AB 1059 ties program activation to a fixed demand threshold and a deadline, a structure that reduces upfront risk but creates implementation pressures. Collecting and holding paid applications until a numeric target is met invites speculative sign‑ups and administrative work if many applicants later request refunds; DMV must build refund processes and control for fraud.
The statute allows DMV to deduct “administrative costs” before depositing net revenues, but it does not cap or precisely define those costs; that leaves room for significant variability in what reaches the Environmental License Plate Fund and the Collegiate or Fire Relief funds.
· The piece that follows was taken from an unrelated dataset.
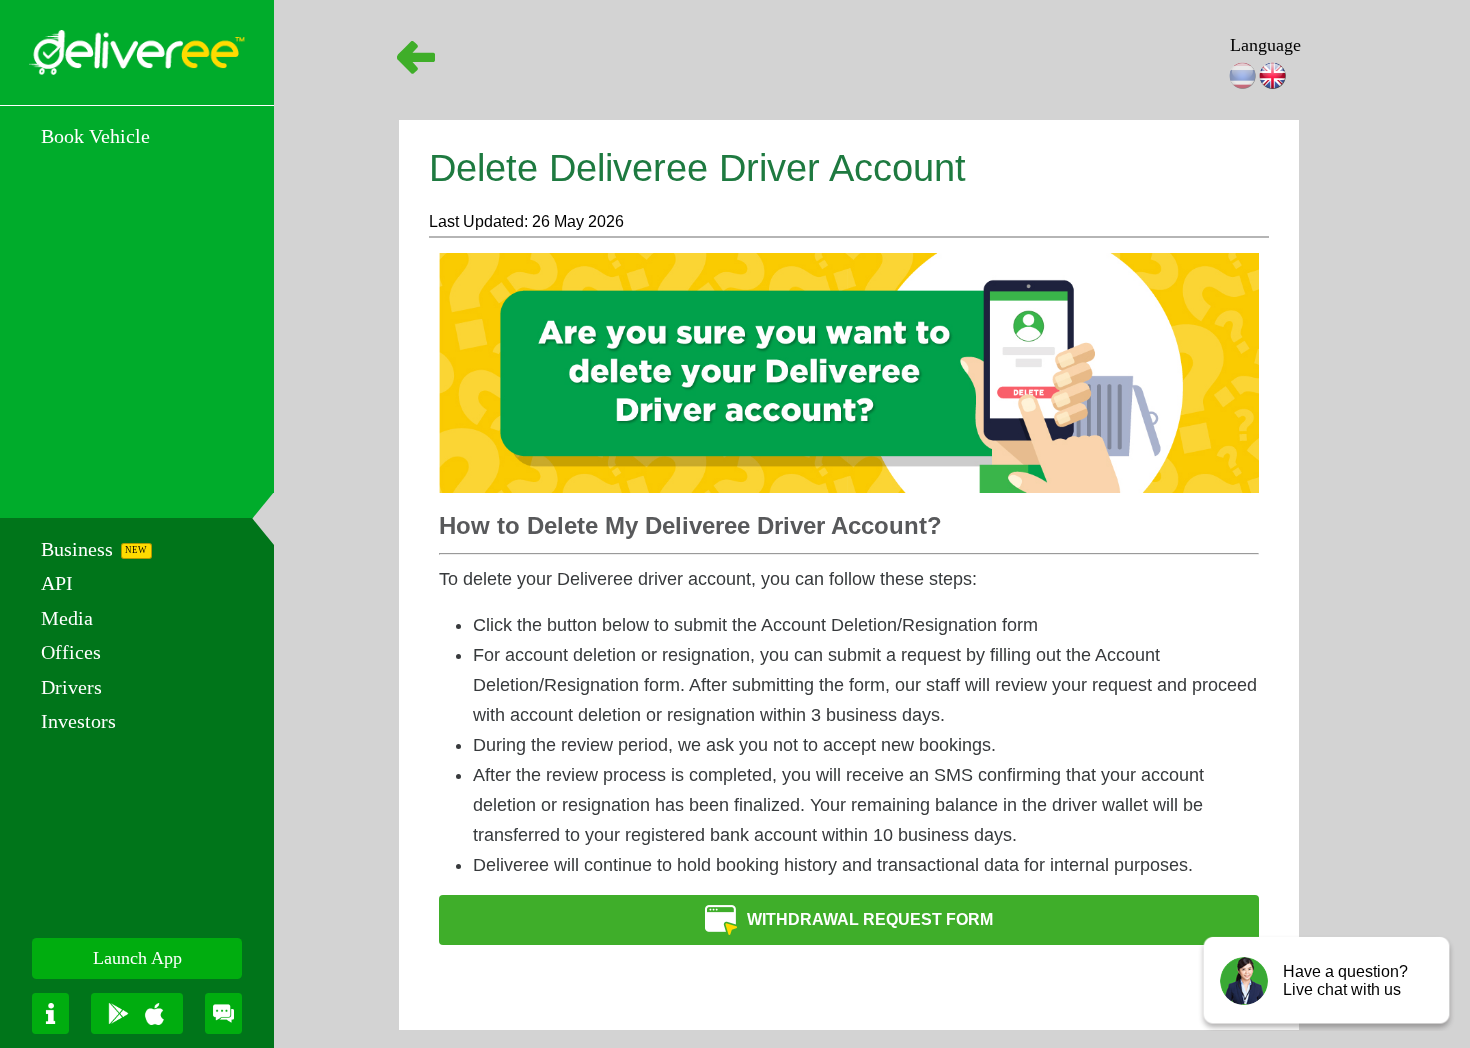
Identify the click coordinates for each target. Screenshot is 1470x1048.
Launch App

The bill blends aesthetic consumer demand with public funding for policy goals (environmental programs and wildfire relief). That mix raises questions about predictability: revenue for Cal Fire or environmental programs will rise and fall with voluntary specialty plate purchases, not with stable budgetary baselines.
The provision that DMV make the black plate “to the extent reasonably feasible under current manufacturing processes” is sensible in practice but could delay rollout or result in design compromises. Finally, the law’s treatment of exempt vehicles, the exemption from certain code sections (5106 and 5108), and retention/renewal rules create edge cases — for example, who pays retention fees when renewal is waived, or how law enforcement distinguishes lawful blackout plates from tampered plates during the transition period.